契約結婚の終わらせかた
10月~パーティーで
「なかなかいいじゃない。ドレスより目立つかもね」
パーティー会場となるホテルの玄関ロビー前で、黒いドレスを着たあずささんが感心したように言う。
「そうですか? でも……みんなの想いが込もってますから」
私は、身に付けている着物の生地と帯に指先でそっと触れた。
「よし、と。今日も上手くできた」
私が起きて朝一番にすることは、昨夜作ったプリンが上手く作れてるか。パンプディングのパンに上手く卵液が染みてるかチェックすること。

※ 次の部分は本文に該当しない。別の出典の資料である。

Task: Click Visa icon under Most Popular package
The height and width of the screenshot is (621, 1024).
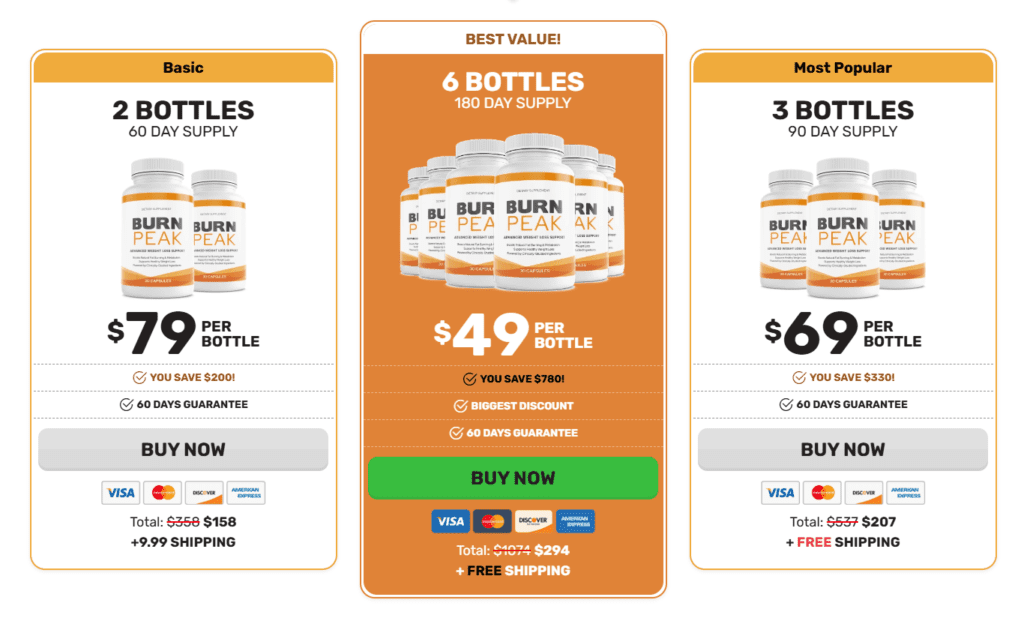Action: click(x=780, y=493)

どちらも上手く行っていたら、パンプディングの中身を焼くためにココットに移し、オーブンに火を点ける。
念のため紅茶とサンドイッチの用意もしてるけど……この1ヶ月近く。伊織さんが用意したこれらを口にした気配はなかった。
伊織さんの母親である葵和子さんを無断でマンションに上げたせいで、彼に無視され始めて3週間が経っていた。
その間見事なまでに彼に避けられていたけど。私はいつもと変わらない毎日を過ごそうとしつつ、伊織さんに謝罪する機会を窺ってた。

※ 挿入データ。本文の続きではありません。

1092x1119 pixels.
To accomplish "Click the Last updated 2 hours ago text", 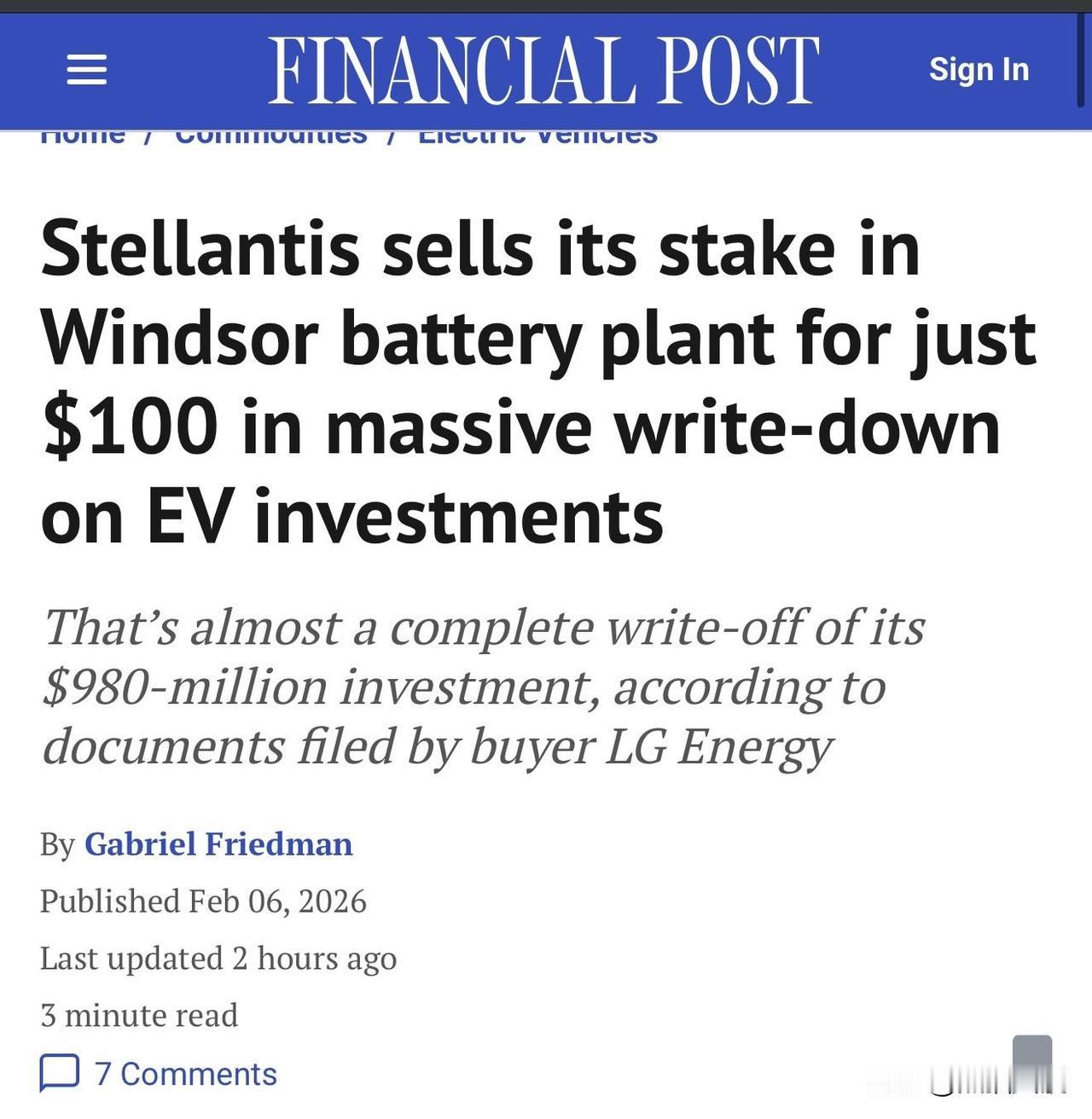I will (x=218, y=958).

けれど、やっぱり伊織さんは隙がない。ろくに顔も見られない。
だから私は、あずささんに社交の場で伊織さんに謝りたいと相談したんだ。
なぜか彼女はノリノリで。一緒に買い物に行って服やら何やら揃えよう! と言われたけども。
私は恥を忍んで、あまりお金をかけられない事情を伝えたら。
『それなら任せて!』
とあずささんに一方的に電話を切られた後、指定された待ち合わせ場所へ行けば――意外な人が待っていた。